Problem set
1 > Answer these about the goat hay thread:
(a) What type of grass does the first poster think the fine grasses in the hay might be?
(b) What does the second poster do with the hay the goats won't eat?
(c) Which grass do the second poster's goats normally pick out?
2 > From the goat hay thread, extract word for word the passage between "We feed our" and "leave the rest .", inclusive.

Text
----------------------------------------

# Hey....what about Hay?



## Rastus59 (Apr 12, 2013)

We recently bought some grass hay and my goats aren't eating it. It is a lush green, smells good, not dusty and no mold. They only thing we can see is that it has some really fine grasses in it. After trying to identify it the closest thing we can think that it could possibly be is a type of fescue. So I did my usual research on this and found that it can cause issues with pregnant goats. Does anyone have any experience with this type of grass with their goats? :chin:Any and all input is very welcome PLEASE!!! Thanks a bunch in advance! :thumbup:


----------



## Twink90 (Dec 21, 2013)

We feed our goats grass hay & they waste a lot of it ! I never realized how picky goats can be. We just use what they won't eat as their bedding. My girls never had problems with fescue , in fact they normally pick out brome & leave the rest .

----------------------------------------

Material provided
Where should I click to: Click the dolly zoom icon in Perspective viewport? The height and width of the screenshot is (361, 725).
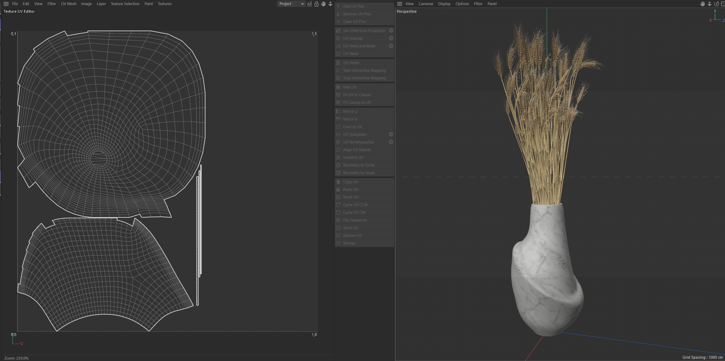tap(710, 4)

----------------------------------------

Replies
1 >
(a) A type of fescue.
(b) Uses it as the goats' bedding.
(c) Brome.

2 >
We feed our goats grass hay & they waste a lot of it ! I never realized how picky goats can be. We just use what they won't eat as their bedding. My girls never had problems with fescue , in fact they normally pick out brome & leave the rest .